Based upon evolvability theory, phenotypes like aging that offer no apparent individual benefit may evolve nonetheless. Pursuant to that concept, the evolution of a hypothetical, genome-based aging program called phenoptosis was proposed. However, while aging may facilitate evolvability, it need not result from a program specifically selected for that purpose. Instead, it is possible that the potential for aging is conserved within the genome as a part of a beneficial program that orchestrates and integrates developmental transformation of the soma from conception to maturation. Because somatic remodeling is inherently unstable, its continued non-programmatic expression beyond young adulthood (developmental inertia) erodes internal order, initiating and exacerbating aging. Thus, aging may result paradoxically from post-maturational expression of the same programmatic function for somatic transformation that previously provided individual benefit. It did so by ensuring acquisition of reproductive competence, post-reproductive development of parents to nurture offspring and thereby, to guarantee species survival.
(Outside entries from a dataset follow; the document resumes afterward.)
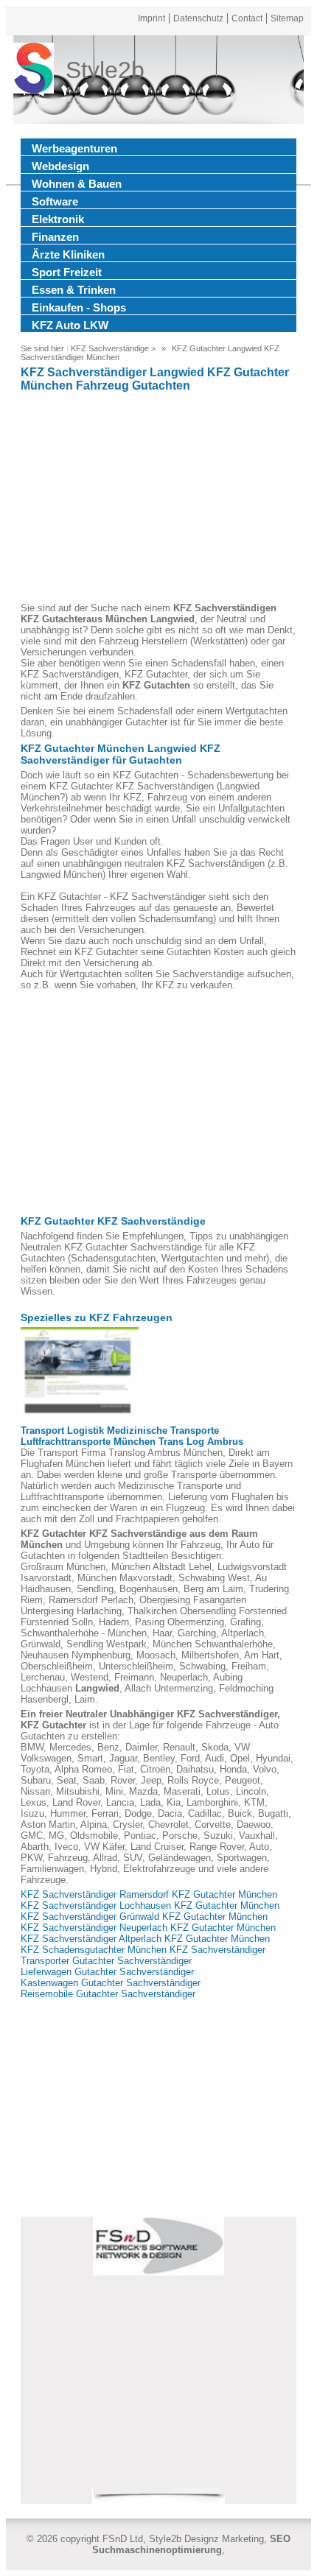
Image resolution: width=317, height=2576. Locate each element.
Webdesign (60, 166)
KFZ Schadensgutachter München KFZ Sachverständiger (143, 1949)
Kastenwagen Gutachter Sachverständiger (111, 1982)
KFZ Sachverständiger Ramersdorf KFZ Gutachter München (149, 1894)
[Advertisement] (158, 499)
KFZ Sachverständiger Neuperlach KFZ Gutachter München (148, 1927)
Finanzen (55, 236)
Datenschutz (198, 18)
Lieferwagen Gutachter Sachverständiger (107, 1971)
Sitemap (287, 18)
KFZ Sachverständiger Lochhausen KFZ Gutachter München (150, 1905)
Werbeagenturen (74, 148)
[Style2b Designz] (33, 70)
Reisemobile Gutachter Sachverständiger (108, 1993)
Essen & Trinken (74, 290)
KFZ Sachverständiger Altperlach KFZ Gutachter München (145, 1938)
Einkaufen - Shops (79, 307)
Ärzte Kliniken (68, 254)
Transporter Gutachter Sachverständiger (106, 1960)
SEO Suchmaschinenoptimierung (191, 2544)
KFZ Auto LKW (70, 325)
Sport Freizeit (67, 272)
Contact (246, 18)
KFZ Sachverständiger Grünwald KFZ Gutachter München (144, 1916)
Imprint (151, 18)
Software (55, 201)
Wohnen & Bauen (77, 183)
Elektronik (58, 219)
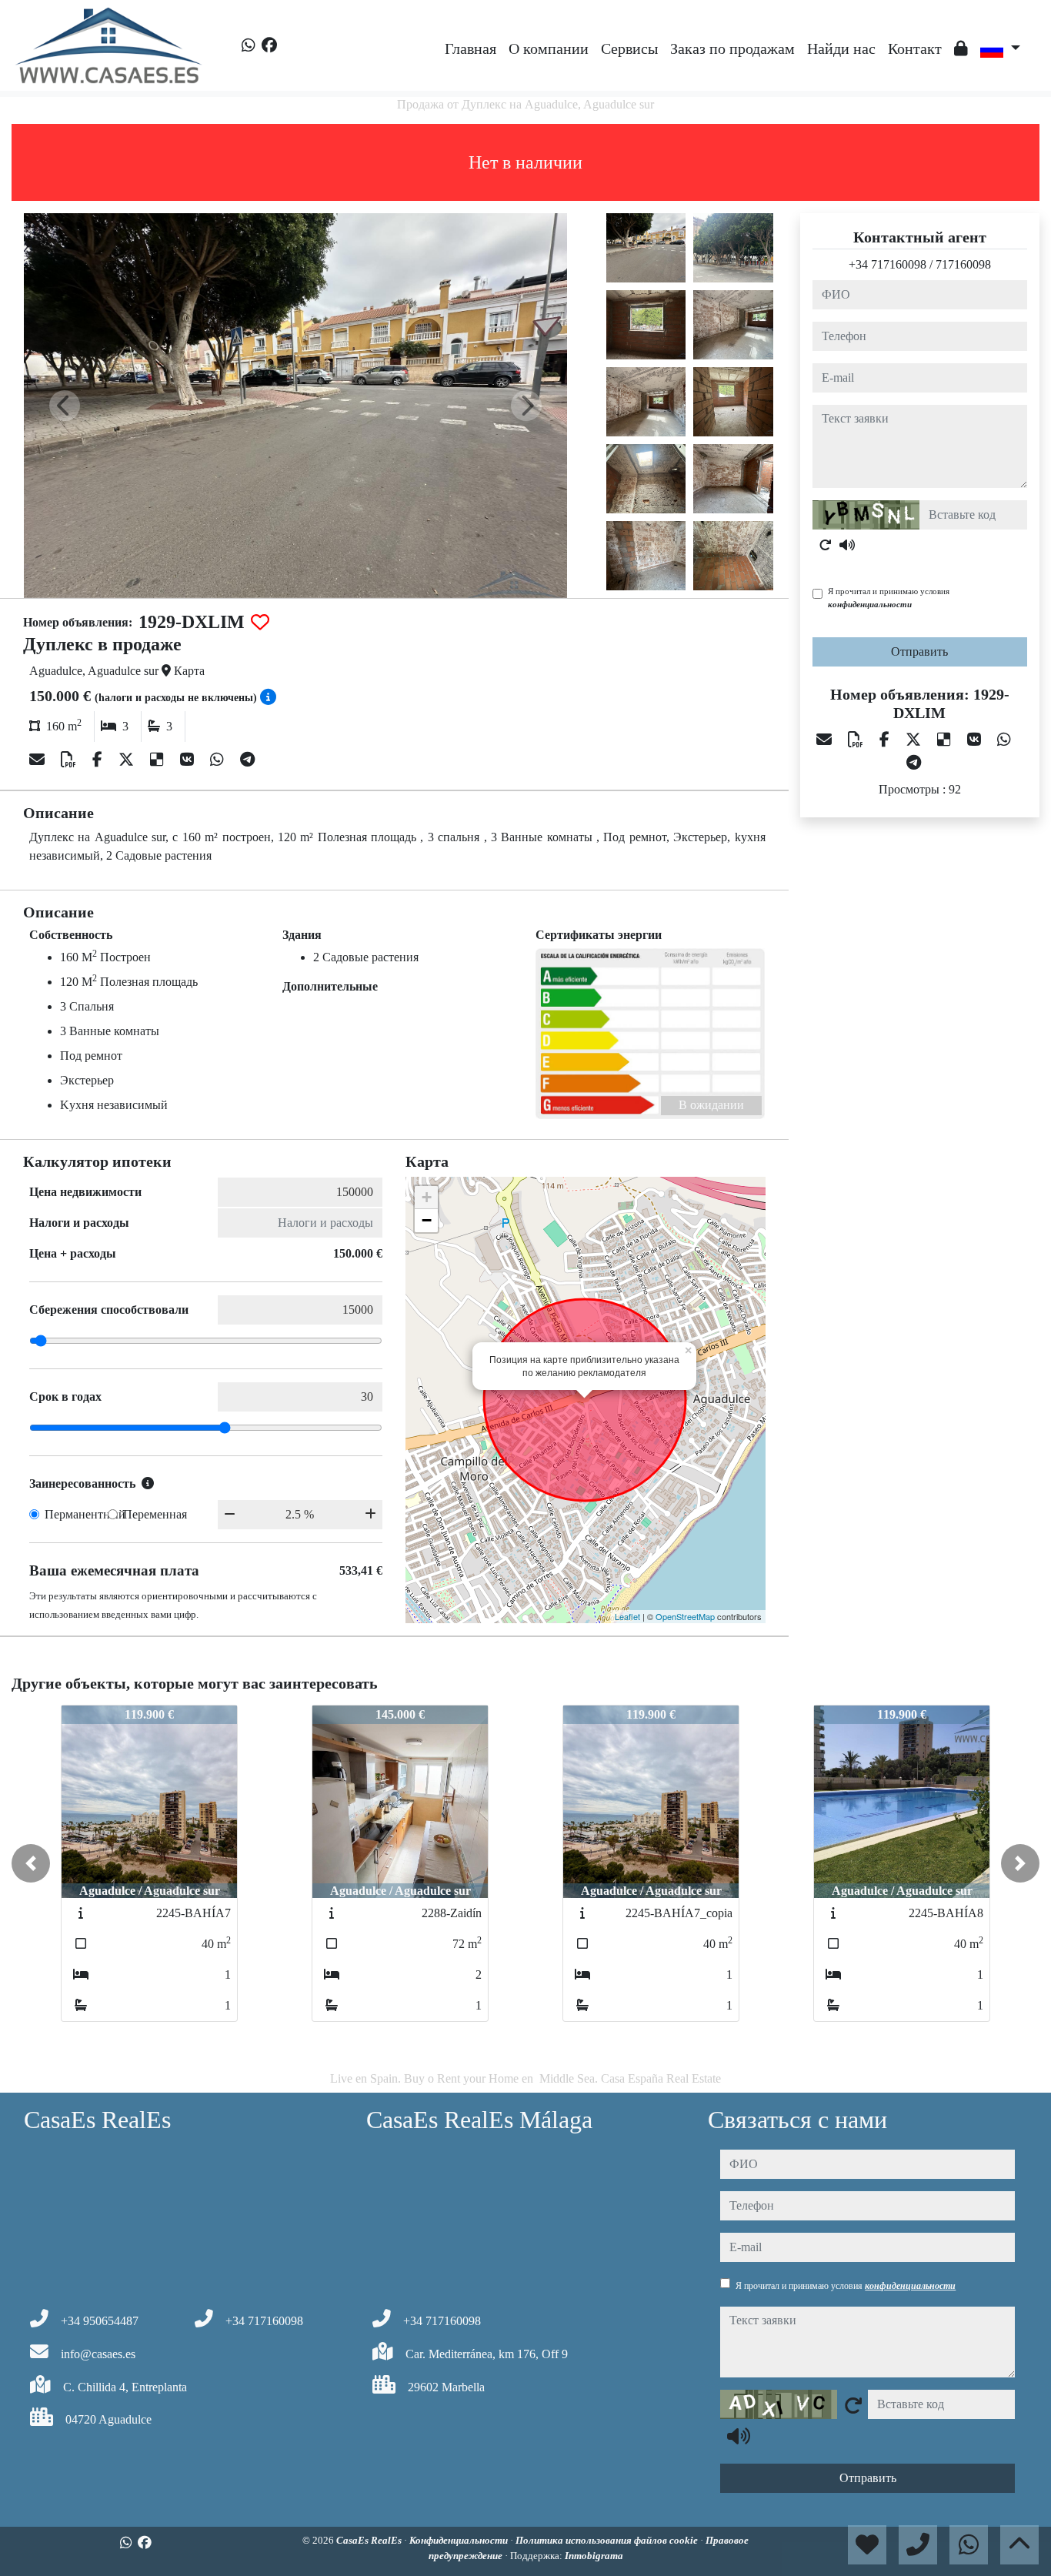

In an attempt to identify genes capable of controlling developmental inertia, we sequenced DNA from a series of subjects displaying extreme neoteny, i.e. retention of youthful characteristics during adulthood. We hoped to identify mutations associated with delayed development and to compare each subject's biological and chronological ages. De novo mutations of coding-genes were found in all the subjects, but they could not be definitively identified as a cause of developmental delay. Nonetheless, genetic and epigenetic studies of neotenic subject's DNA are on-going. We are attempting to determine if phenoptosis specifically evolved to cause aging, or rather if it exists as a cryptic component of the developmental program that expresses its lethal potential serendipitously and only after individual benefit is realized.